La scène décrite ci-dessus a eu lieu dans la banlieue de Londres en Septembre
dernier. Les douze participants pensant qu'ils sont des Sorciers. Bien qu'ils ne
portent pas de chapeaux pointus noirs et qu'ils ne volent pas dans le ciel de
minuit sur des balais, ils sont persuadés de posséder des pouvoirs surnaturels.
Comme les Sorcières des anciennes légendes, ils fricotent avec la magie et
célèbrent Hallowe'en comme un jour saint. Leurs croyances et leurs rites de
fertilité secrets prennent directement racine dans le culte païen de la
Sorcellerie, une religion plus ancienne que le Christianisme lui-même.
Bien que le culte bourgeonne à travers l'Europe de l'Ouest et même ici aux
Etats-Unis, il est à l'heure actuelle dans sa plus grande force en Angleterre.
Il existe au moins quatre groupes, ou "Covens", comme on les appelle, à Londres
même, et il y en a bien plus, dispersés dans le reste du pays. Ils n'ont pas
d'autorité centrale : chaque coven est indépendant des autres, et chacun a ses
propres pratiques particulières.
Les covens se rassemblent une fois par mois lunaire, généralement un Samedi,
pour accomplir des rites globalement identiques dans les grandes lignes à celui
décrit ci-dessus. Ces rencontres, nommées "Esbats", sont toujours tenues dans le
secret le plus absolu.
Quatre fois dans l'année, les Sorcières tiennent des festivités plus élaborées,
nommées les "Sabbats", qui incluent entre autres choses les cérémonies secrètes
d'initiation des nouvelles Sorcières qui rejoignent le coven. Ces quatre jours
sacrés sont : Candlemas (31 janvier), la Veille de Mai (30 avril), Lammas (31
juillet) et bien sûr Hallowe'en (31 octobre). Contrairement aux Esbats, les
Sabbats sont si possible tenus dehors, généralement dans une clairière dans les
bois, où l'on peut allumer un feu de joie pour danser autour.
(Le mot "Sorcière", au demeurant, est une déformation de l'ancien mot
anglo-saxon "Wicca", qui signifie "Sage". Bien que les Sorcières soient souvent
imaginées comme des femmes, le terme s'applique également aux hommes. [Ndt : le
mot "Witch" est unisexe.] Les Sorciers sont aussi parfois nommés "Warlocks".)
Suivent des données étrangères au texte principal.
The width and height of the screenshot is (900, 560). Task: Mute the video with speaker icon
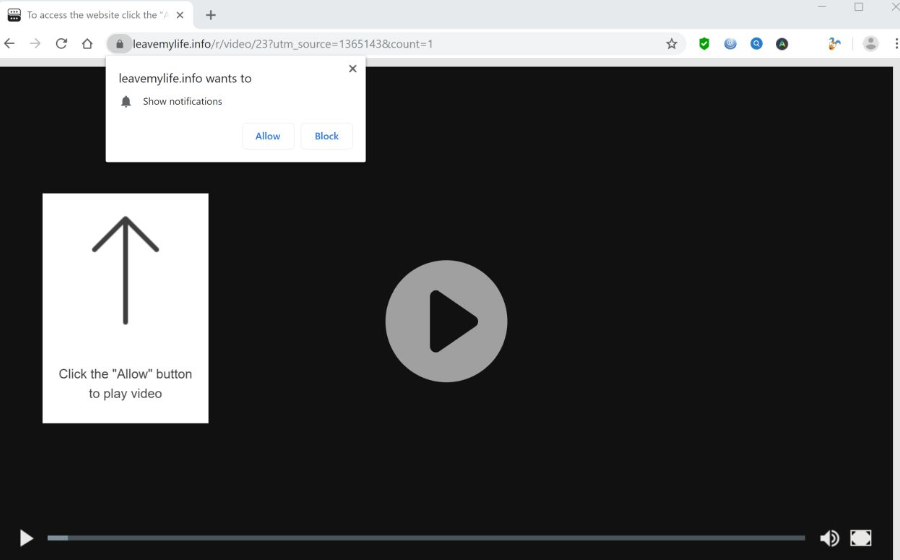829,538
Ces nouveaux cultes païens ont mis un chaudron bouillonnant de scandale au coeur
de la presse quotidienne anglaise. L'une des choses les plus croustillantes à
leur sujet est que les Sorcières accomplissent leur cérémonies dans la nudité.
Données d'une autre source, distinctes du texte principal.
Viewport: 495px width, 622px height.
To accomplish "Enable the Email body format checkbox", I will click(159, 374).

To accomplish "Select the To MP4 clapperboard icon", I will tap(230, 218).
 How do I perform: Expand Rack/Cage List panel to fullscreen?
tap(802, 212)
Puisque les rites concernent la fertilité, et puisqu'ils sont tenus dans le plus
grand secret, les journaux insistent sur le fait qu'il doit se passer bien plus
que de simples chants et danses durant ces rassemblements.
Le fait que les Sorcières croient posséder des pouvoirs magiques est un autre
sujet de controverse. C'est particulièrement choquant pour l'Eglise
d'Angleterre.
Marcus Knight, Chancelier de la Cathédrale St Paul, dit : "L'Eglise a toujours
combattu la Sorcellerie. Elle est dangereuse, car c'est une forme de magie, une
tentative pour influencer la nature par des rites de fertilité. A travers les
âges, ces choses ont toujours été main dans la main avec des pratiques sexuelles
sans restrictions. Car l'acte sexuel est lié à la fertilité... C'est un retour
au primitif."
Personne ne contestera que la pratique de la Sorcellerie est primitive. Ses
origines remontent à avant l'avènement de l'écriture et de l'Histoire. Il y
avait des Sorciers en ancienne Egypte, et de la Sorcellerie tant chez les Grecs
que chez les Romains. Avant la diffusion du Christianisme, la seule religion
pratiquée par les tribus barbares variées qui se sont installées en Europe et
dans les Iles Britanniques était une forme de Sorcellerie.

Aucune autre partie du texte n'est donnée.